第3章 三夜目.トライアングラー
—9小節目—
フォール イン ラブ
おにぎりやサンドイッチ等の販売を生業とする人間の朝は、総じて早いだろう。エリも例に漏れず、今日も朝からサラリーマンや学生達におにぎりを届けていた。
中崎屋は近所ではそれなりに評判が良く、多い時は日に五百を売り上げる時もあった。
しかし。好評なのは、エリの父と母が握ったおにぎりのみである。
今日もガラスケースの中で、一向に減らない俵のおにぎり。実は、これらは全て彼女が手掛けたものであった。
両親からコーナーの一角を任せてもらってからしばらく経つが、どれほど練習を重ねても、エリが握るおにぎりは三角形にはならなかった。目指していたのは、父や母が握るような “完璧” に整ったおにぎりであるというのに…
そう。エリは手先が壊滅的に不器用であった。
だがしかし。このコロンとした俵型と付き合っているうちに、彼女は三角形よりもこちらの方が好きになったのだ。完璧ではないかもしれないが、完璧にはない愛嬌を、このおにぎりから見出した。

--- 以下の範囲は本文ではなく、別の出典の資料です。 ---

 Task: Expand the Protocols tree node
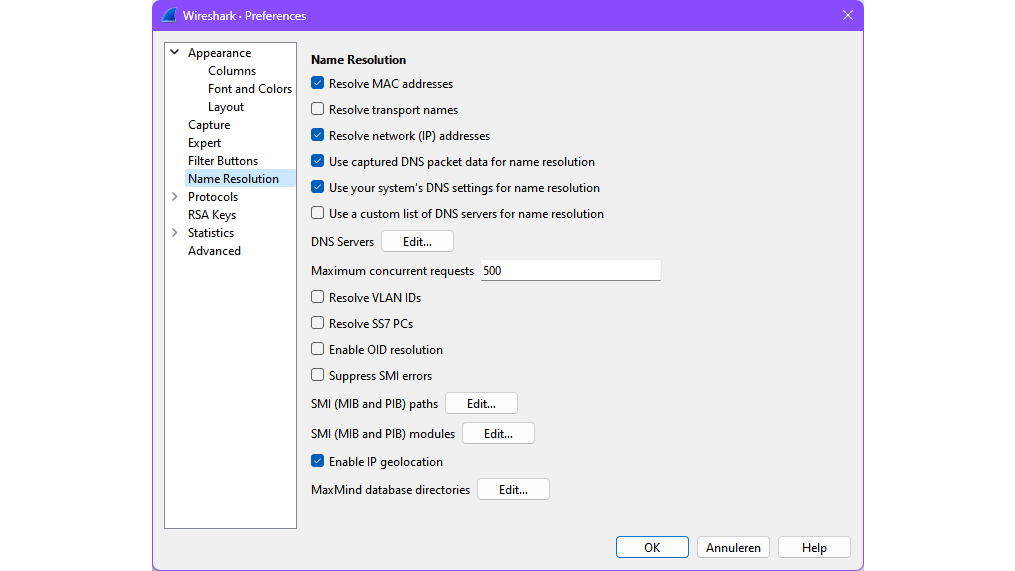tap(175, 197)
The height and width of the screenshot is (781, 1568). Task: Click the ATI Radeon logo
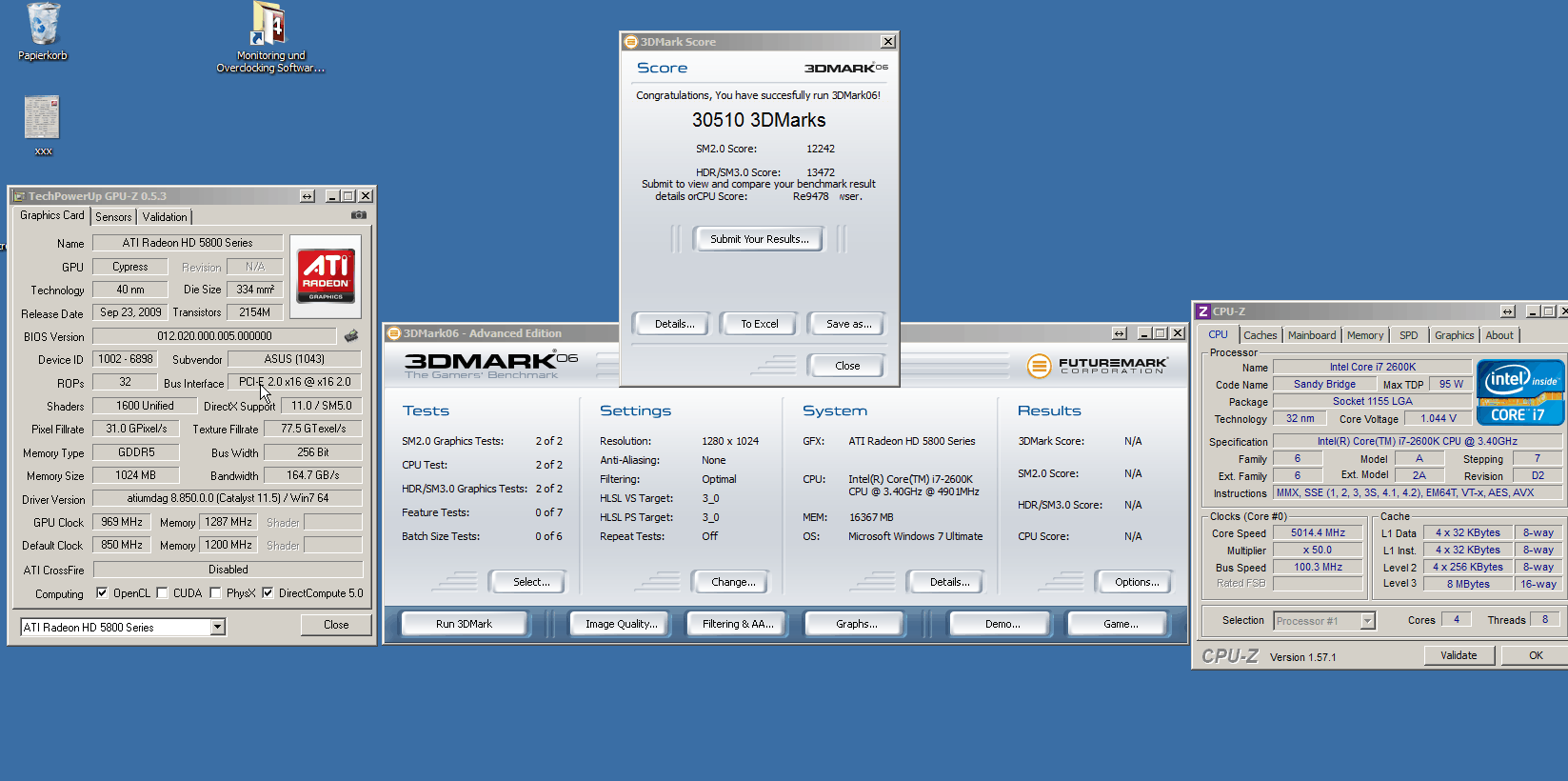pos(326,276)
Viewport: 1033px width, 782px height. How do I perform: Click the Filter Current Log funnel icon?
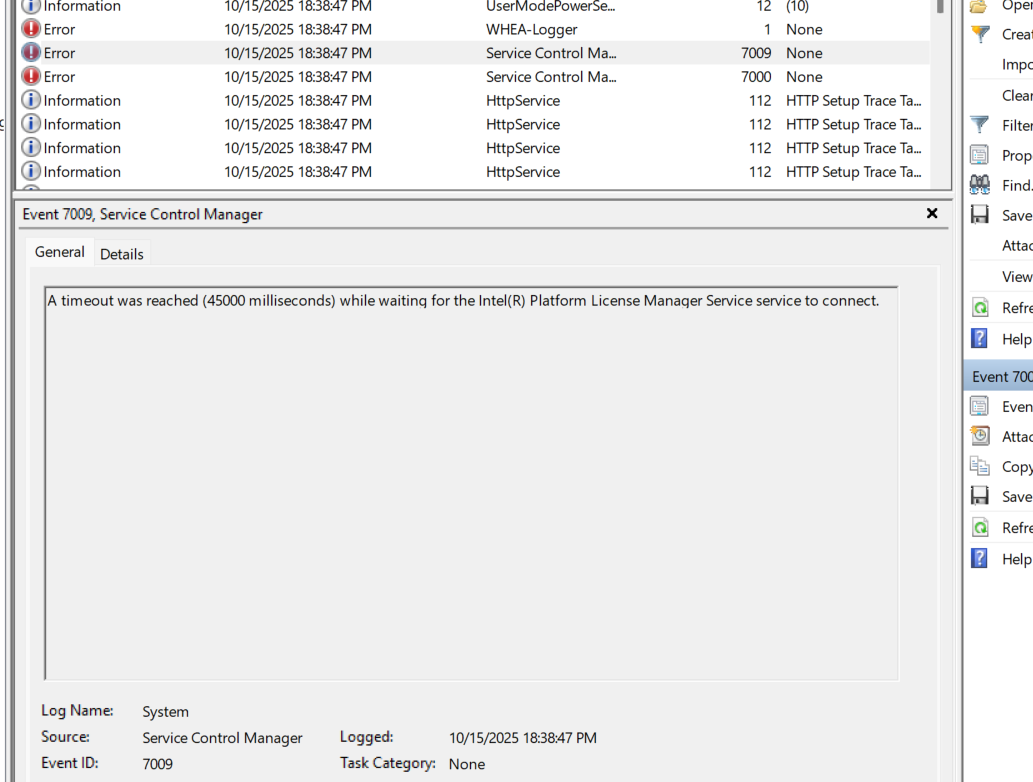pos(980,125)
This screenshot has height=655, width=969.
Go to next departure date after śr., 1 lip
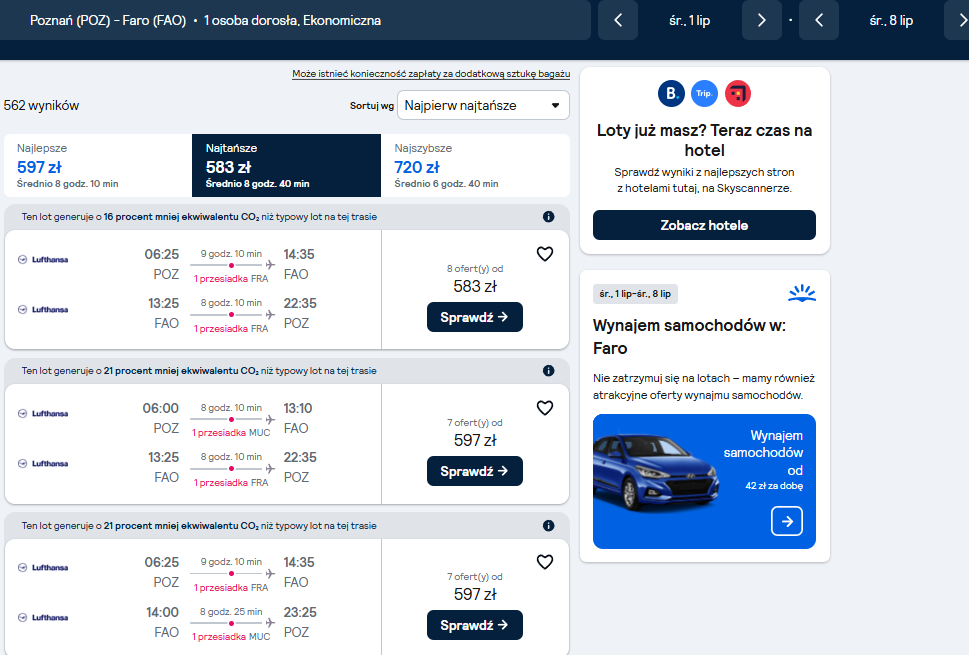761,20
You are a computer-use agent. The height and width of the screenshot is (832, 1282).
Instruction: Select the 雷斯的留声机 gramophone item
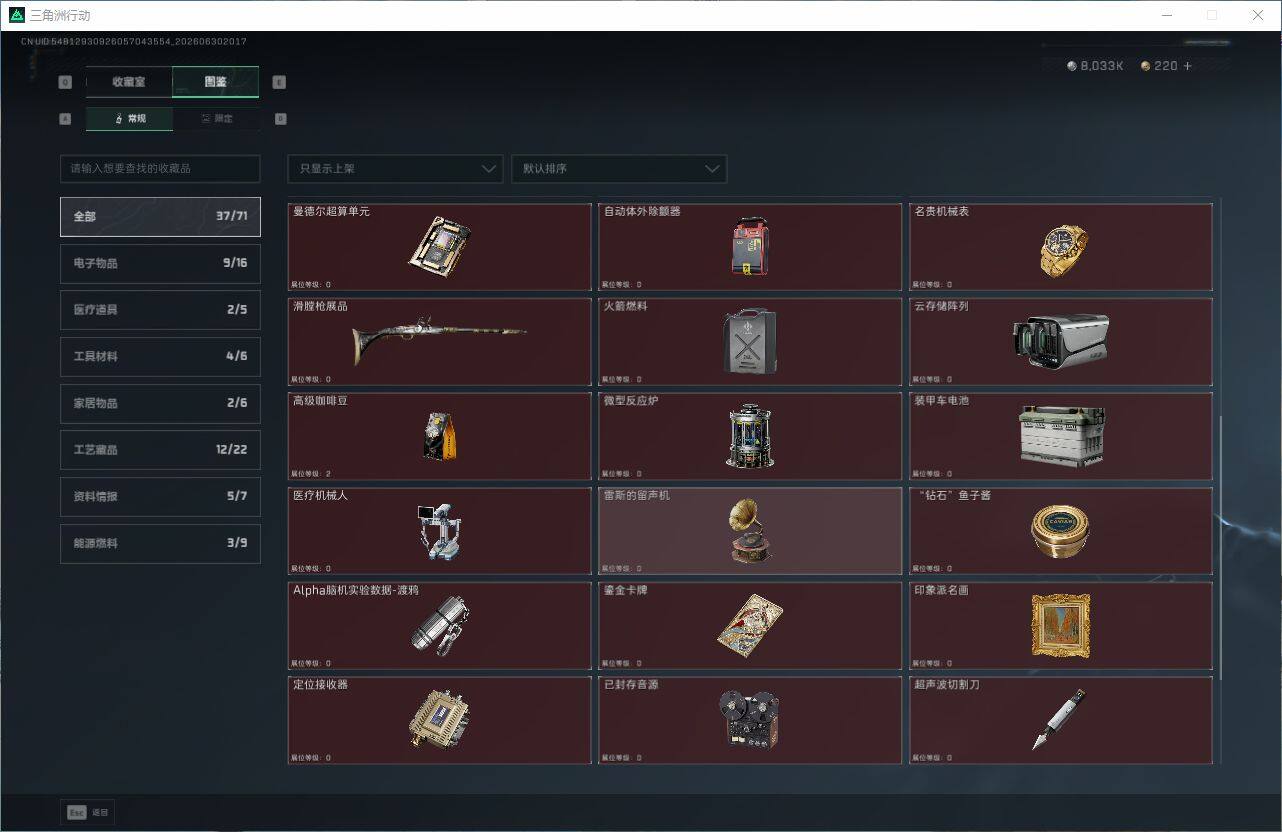pos(750,530)
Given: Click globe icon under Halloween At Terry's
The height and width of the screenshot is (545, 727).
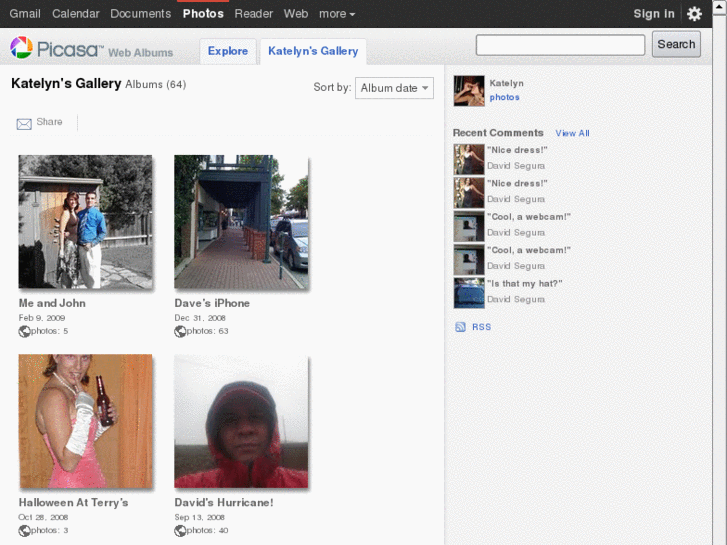Looking at the screenshot, I should tap(24, 530).
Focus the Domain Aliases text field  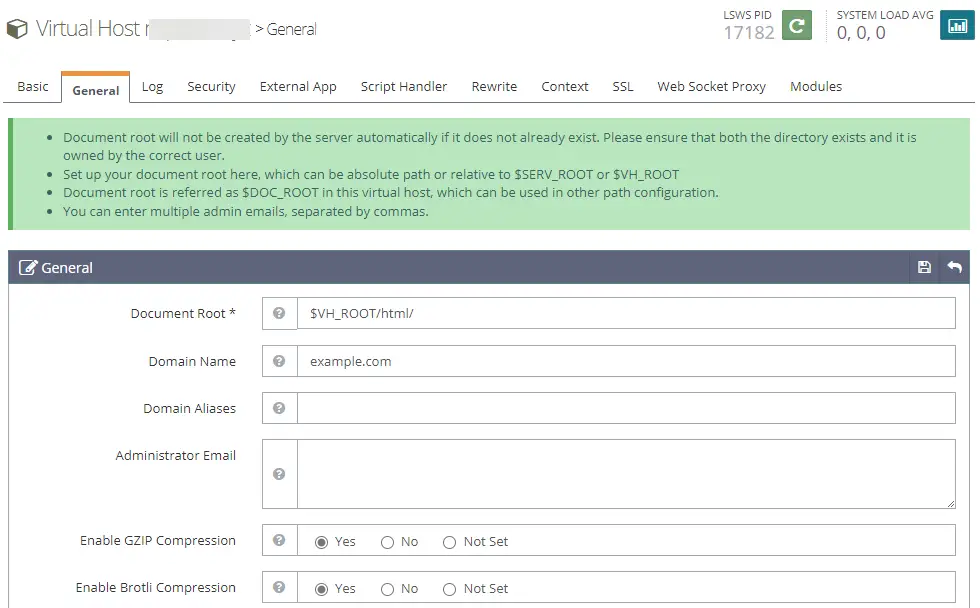point(625,408)
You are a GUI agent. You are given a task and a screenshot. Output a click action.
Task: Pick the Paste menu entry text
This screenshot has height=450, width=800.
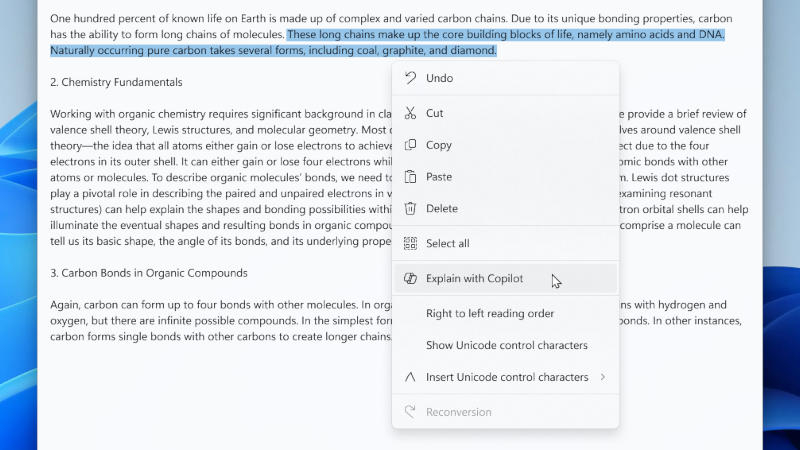point(439,177)
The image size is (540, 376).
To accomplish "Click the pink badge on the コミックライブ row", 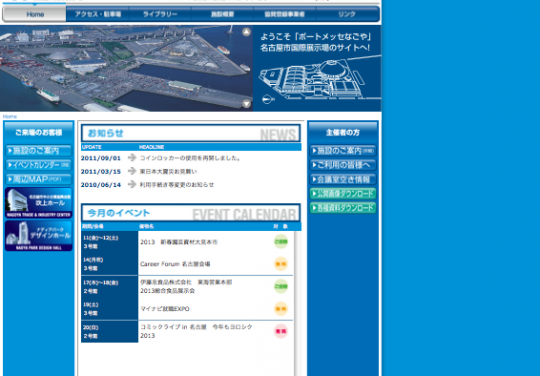I will 281,331.
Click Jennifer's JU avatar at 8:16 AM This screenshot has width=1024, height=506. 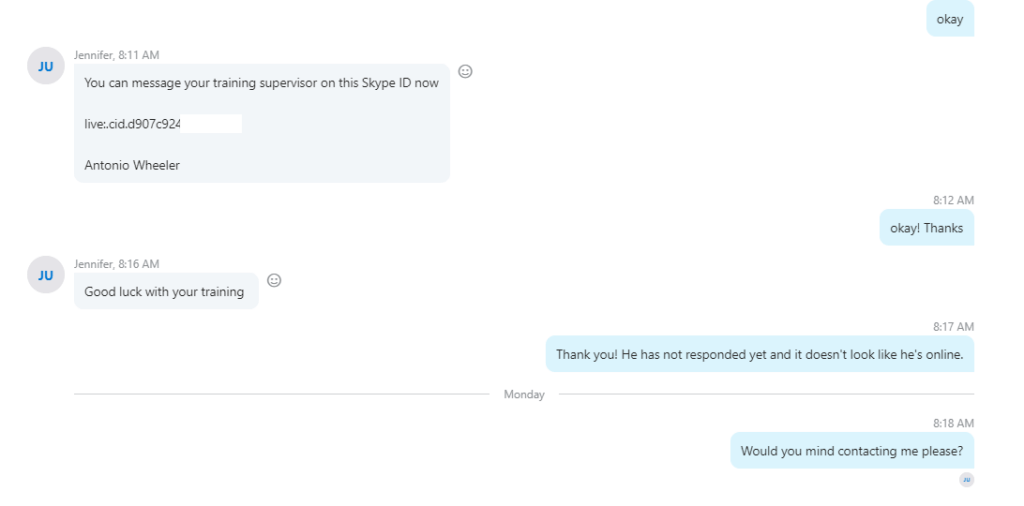click(46, 275)
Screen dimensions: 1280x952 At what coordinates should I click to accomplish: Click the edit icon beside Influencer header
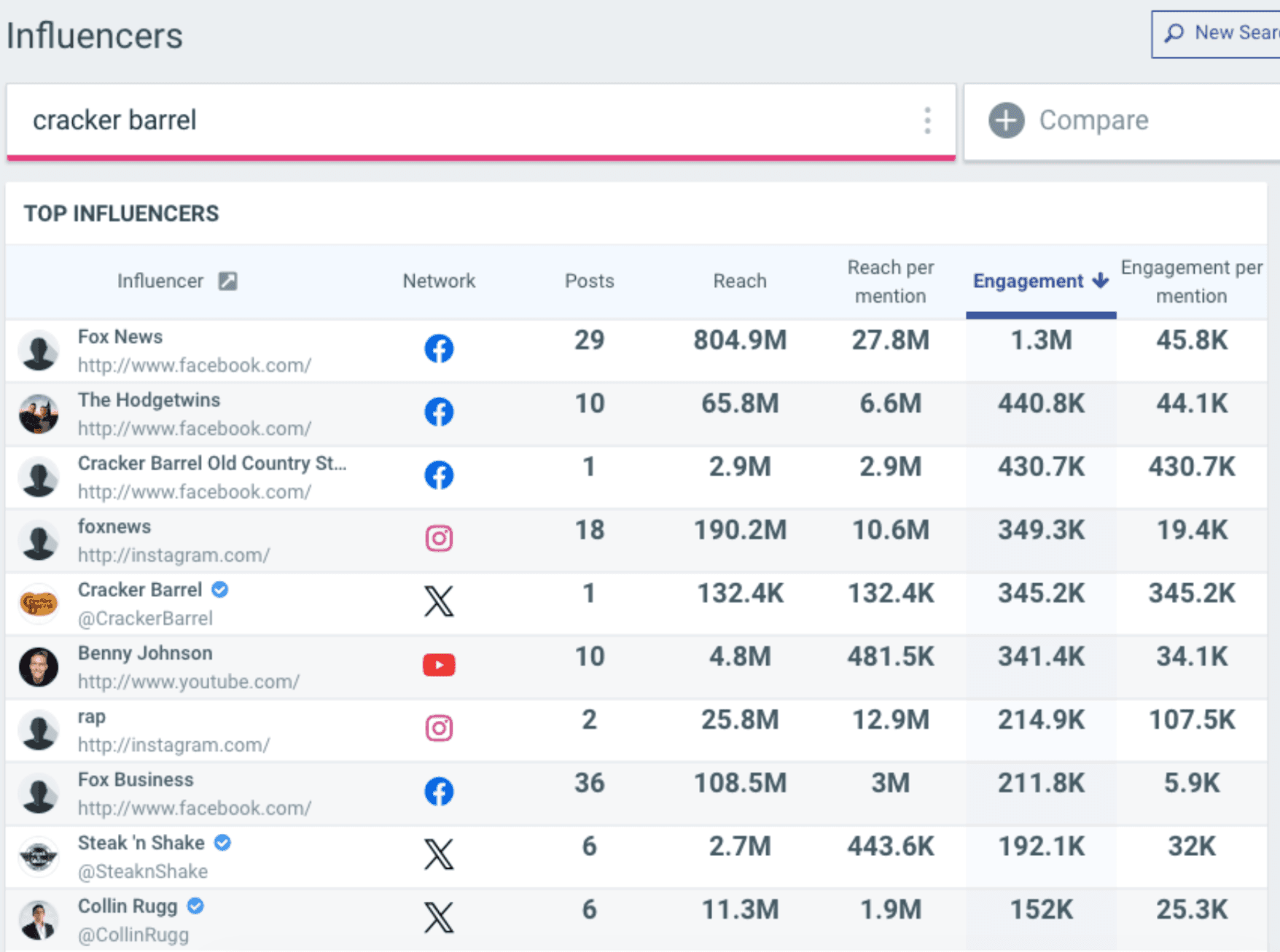point(227,281)
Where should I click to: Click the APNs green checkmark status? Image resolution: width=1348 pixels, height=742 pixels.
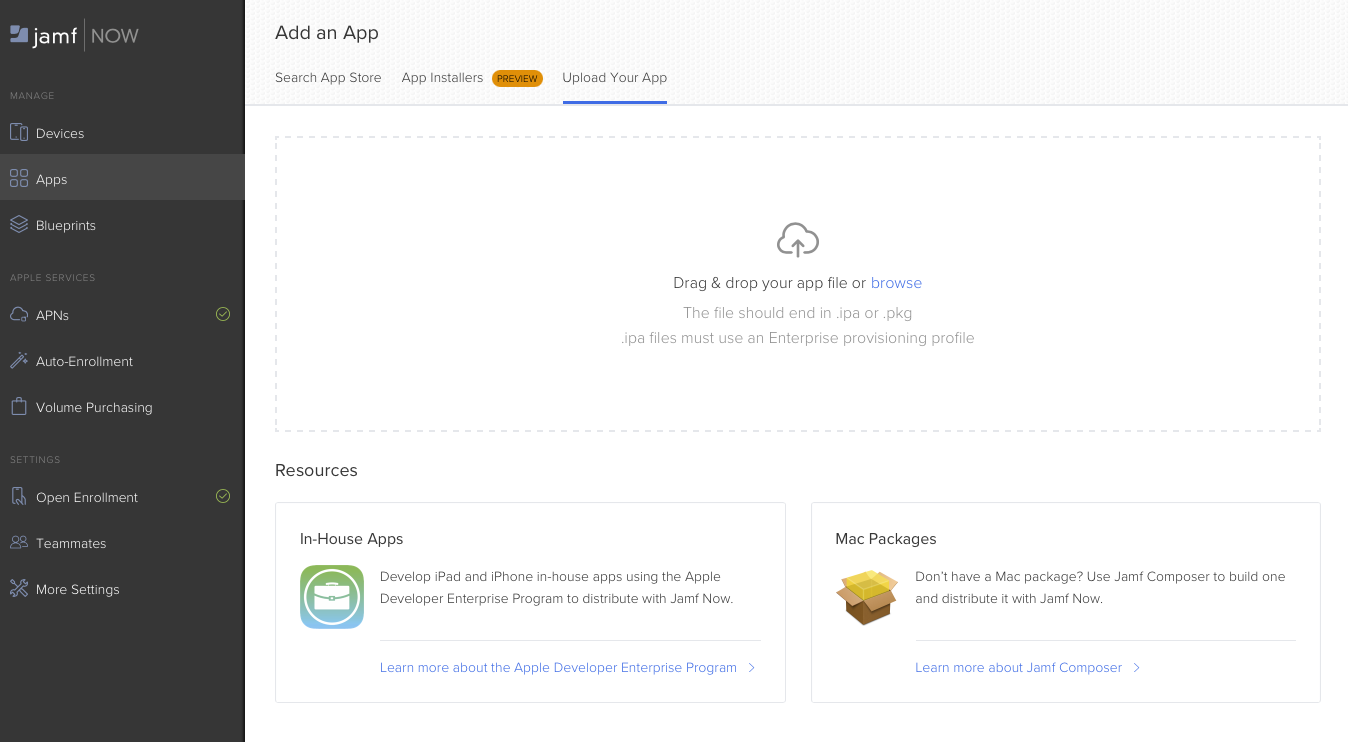(223, 314)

今は大きさもまちまちだが、いつかは寸分違わぬ俵軍団を作れるようになってみせると意気込んでいる。
あとは勿論、具材の方にも余念はなかった。研究に研究を重ね、人の味覚を彼女なりに分析し、開発から調理まで全てエリが取り行っている。
しかし、結果はいつだって無残なもので…。
そう。エリは味覚が壊滅的に音痴であった。
そんな絶望的状況であるが、彼女は諦めなかった。もっと研鑽を積み、努力を怠らなければ、いつかきっと現れると信じていた。
“この俵おにぎり全部ください”
そう言ってくれる人が。
そして、その人はエリが思っていたよりも幾分早く現れることとなったのである。